■ Exercise ■
Copy the listing out in full. Keep every word as it is.

........

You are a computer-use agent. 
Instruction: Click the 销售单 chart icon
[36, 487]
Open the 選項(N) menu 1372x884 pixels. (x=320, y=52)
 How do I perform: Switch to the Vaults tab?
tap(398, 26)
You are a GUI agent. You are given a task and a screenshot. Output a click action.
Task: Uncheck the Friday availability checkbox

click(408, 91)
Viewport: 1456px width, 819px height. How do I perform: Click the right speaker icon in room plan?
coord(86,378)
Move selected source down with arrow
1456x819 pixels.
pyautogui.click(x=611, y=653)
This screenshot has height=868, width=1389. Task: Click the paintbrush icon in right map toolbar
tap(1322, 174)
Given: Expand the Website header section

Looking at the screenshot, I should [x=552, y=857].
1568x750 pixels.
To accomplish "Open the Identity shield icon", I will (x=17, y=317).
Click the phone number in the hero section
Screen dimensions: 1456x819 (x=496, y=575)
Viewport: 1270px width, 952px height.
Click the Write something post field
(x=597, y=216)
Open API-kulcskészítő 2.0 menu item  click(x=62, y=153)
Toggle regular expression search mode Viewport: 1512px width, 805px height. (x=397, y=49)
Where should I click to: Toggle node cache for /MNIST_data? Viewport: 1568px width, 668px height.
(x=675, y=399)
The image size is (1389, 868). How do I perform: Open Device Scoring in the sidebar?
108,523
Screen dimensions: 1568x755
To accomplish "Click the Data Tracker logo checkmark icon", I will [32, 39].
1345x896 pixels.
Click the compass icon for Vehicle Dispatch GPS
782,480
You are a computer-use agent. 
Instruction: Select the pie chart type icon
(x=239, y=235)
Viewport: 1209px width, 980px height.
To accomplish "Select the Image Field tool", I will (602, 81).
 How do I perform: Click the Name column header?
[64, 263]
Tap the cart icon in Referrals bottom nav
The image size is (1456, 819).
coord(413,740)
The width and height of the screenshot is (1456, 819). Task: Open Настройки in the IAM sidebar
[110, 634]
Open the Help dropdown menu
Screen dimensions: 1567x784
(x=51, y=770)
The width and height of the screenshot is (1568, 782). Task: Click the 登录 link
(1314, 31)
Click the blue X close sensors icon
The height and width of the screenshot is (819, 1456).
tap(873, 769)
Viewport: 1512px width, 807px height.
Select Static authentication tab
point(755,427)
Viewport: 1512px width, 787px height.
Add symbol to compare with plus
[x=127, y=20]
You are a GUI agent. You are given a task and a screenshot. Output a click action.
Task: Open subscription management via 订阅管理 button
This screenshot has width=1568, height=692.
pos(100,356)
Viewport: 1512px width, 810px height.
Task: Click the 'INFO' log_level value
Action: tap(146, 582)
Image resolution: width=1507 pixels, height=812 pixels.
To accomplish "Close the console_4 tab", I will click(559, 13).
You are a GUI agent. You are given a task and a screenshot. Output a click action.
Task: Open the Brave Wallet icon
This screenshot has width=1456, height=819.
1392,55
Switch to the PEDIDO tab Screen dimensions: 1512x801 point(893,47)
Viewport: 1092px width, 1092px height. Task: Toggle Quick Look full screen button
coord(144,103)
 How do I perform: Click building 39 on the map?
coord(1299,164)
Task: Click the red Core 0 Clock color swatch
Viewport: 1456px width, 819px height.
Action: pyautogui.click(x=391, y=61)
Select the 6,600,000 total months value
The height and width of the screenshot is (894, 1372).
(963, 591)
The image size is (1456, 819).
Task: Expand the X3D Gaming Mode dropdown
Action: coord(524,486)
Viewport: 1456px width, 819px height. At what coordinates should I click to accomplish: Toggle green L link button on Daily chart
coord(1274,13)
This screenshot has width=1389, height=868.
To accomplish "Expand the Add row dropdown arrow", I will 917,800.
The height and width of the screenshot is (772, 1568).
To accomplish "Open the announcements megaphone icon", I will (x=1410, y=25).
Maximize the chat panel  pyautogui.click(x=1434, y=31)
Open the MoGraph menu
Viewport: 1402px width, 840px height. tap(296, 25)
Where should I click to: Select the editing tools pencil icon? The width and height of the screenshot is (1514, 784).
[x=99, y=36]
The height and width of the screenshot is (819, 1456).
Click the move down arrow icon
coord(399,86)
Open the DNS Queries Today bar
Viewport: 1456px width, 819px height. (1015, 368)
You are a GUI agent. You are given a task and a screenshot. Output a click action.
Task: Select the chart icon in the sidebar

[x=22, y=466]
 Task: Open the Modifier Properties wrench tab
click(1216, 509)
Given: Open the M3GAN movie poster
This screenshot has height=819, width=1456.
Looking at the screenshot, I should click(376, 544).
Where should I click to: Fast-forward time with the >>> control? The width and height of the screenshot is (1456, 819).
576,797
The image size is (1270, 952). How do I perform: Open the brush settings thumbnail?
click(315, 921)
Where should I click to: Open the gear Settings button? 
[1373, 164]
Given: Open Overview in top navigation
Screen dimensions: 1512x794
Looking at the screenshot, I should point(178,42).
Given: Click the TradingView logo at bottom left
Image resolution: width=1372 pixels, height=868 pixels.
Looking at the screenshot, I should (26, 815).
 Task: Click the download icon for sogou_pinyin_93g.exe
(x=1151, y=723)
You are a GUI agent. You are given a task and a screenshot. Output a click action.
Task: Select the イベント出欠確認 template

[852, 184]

........

■ Answer box ■
You are a computer-use agent. 
Instruction: Click the 销售单 chart icon
[36, 487]
Open the 選項(N) menu 1372x884 pixels. (x=320, y=52)
 How do I perform: Switch to the Vaults tab?
tap(398, 26)
You are a GUI agent. You are given a task and a screenshot. Output a click action.
Task: Uncheck the Friday availability checkbox

click(408, 91)
Viewport: 1456px width, 819px height. How do I perform: Click the right speaker icon in room plan?
coord(86,378)
Move selected source down with arrow
1456x819 pixels.
pyautogui.click(x=611, y=653)
This screenshot has height=868, width=1389. Task: Click the paintbrush icon in right map toolbar
tap(1322, 174)
Given: Expand the Website header section

Looking at the screenshot, I should [x=552, y=857].
1568x750 pixels.
To accomplish "Open the Identity shield icon", I will (x=17, y=317).
Click the phone number in the hero section
Screen dimensions: 1456x819 (x=496, y=575)
Viewport: 1270px width, 952px height.
Click the Write something post field
(x=597, y=216)
Open API-kulcskészítő 2.0 menu item  click(x=62, y=153)
Toggle regular expression search mode Viewport: 1512px width, 805px height. (x=397, y=49)
Where should I click to: Toggle node cache for /MNIST_data? Viewport: 1568px width, 668px height.
(x=675, y=399)
The image size is (1389, 868). How do I perform: Open Device Scoring in the sidebar?
108,523
Screen dimensions: 1568x755
To accomplish "Click the Data Tracker logo checkmark icon", I will [32, 39].
1345x896 pixels.
Click the compass icon for Vehicle Dispatch GPS
782,480
You are a computer-use agent. 
Instruction: Select the pie chart type icon
(x=239, y=235)
Viewport: 1209px width, 980px height.
To accomplish "Select the Image Field tool", I will (602, 81).
 How do I perform: Click the Name column header?
[64, 263]
Tap the cart icon in Referrals bottom nav
The image size is (1456, 819).
coord(413,740)
The width and height of the screenshot is (1456, 819). Task: Open Настройки in the IAM sidebar
[110, 634]
Open the Help dropdown menu
Screen dimensions: 1567x784
(x=51, y=770)
The width and height of the screenshot is (1568, 782). Task: Click the 登录 link
(1314, 31)
Click the blue X close sensors icon
The height and width of the screenshot is (819, 1456).
tap(873, 769)
Viewport: 1512px width, 807px height.
Select Static authentication tab
point(755,427)
Viewport: 1512px width, 787px height.
Add symbol to compare with plus
[x=127, y=20]
You are a GUI agent. You are given a task and a screenshot. Output a click action.
Task: Open subscription management via 订阅管理 button
This screenshot has width=1568, height=692.
pos(100,356)
Viewport: 1512px width, 810px height.
Task: Click the 'INFO' log_level value
Action: tap(146, 582)
Image resolution: width=1507 pixels, height=812 pixels.
To accomplish "Close the console_4 tab", I will click(559, 13).
You are a GUI agent. You are given a task and a screenshot. Output a click action.
Task: Open the Brave Wallet icon
This screenshot has width=1456, height=819.
1392,55
Switch to the PEDIDO tab Screen dimensions: 1512x801 point(893,47)
Viewport: 1092px width, 1092px height. Task: Toggle Quick Look full screen button
coord(144,103)
 How do I perform: Click building 39 on the map?
coord(1299,164)
Task: Click the red Core 0 Clock color swatch
Viewport: 1456px width, 819px height.
Action: pyautogui.click(x=391, y=61)
Select the 6,600,000 total months value
The height and width of the screenshot is (894, 1372).
(963, 591)
The image size is (1456, 819).
Task: Expand the X3D Gaming Mode dropdown
Action: coord(524,486)
Viewport: 1456px width, 819px height. At what coordinates should I click to accomplish: Toggle green L link button on Daily chart
coord(1274,13)
This screenshot has width=1389, height=868.
To accomplish "Expand the Add row dropdown arrow", I will 917,800.
The height and width of the screenshot is (772, 1568).
To accomplish "Open the announcements megaphone icon", I will (x=1410, y=25).
Maximize the chat panel  pyautogui.click(x=1434, y=31)
Open the MoGraph menu
Viewport: 1402px width, 840px height. tap(296, 25)
Where should I click to: Select the editing tools pencil icon? The width and height of the screenshot is (1514, 784).
[x=99, y=36]
The height and width of the screenshot is (819, 1456).
Click the move down arrow icon
coord(399,86)
Open the DNS Queries Today bar
Viewport: 1456px width, 819px height. (1015, 368)
You are a GUI agent. You are given a task and a screenshot. Output a click action.
Task: Select the chart icon in the sidebar

[x=22, y=466]
 Task: Open the Modifier Properties wrench tab
click(1216, 509)
Given: Open the M3GAN movie poster
This screenshot has height=819, width=1456.
Looking at the screenshot, I should click(376, 544).
Where should I click to: Fast-forward time with the >>> control? The width and height of the screenshot is (1456, 819).
576,797
The image size is (1270, 952). How do I perform: Open the brush settings thumbnail?
click(315, 921)
Where should I click to: Open the gear Settings button? 
[1373, 164]
Given: Open Overview in top navigation
Screen dimensions: 1512x794
Looking at the screenshot, I should point(178,42).
Given: Click the TradingView logo at bottom left
Image resolution: width=1372 pixels, height=868 pixels.
Looking at the screenshot, I should (26, 815).
 Task: Click the download icon for sogou_pinyin_93g.exe
(x=1151, y=723)
You are a GUI agent. You are given a task and a screenshot. Output a click action.
Task: Select the イベント出欠確認 template

[852, 184]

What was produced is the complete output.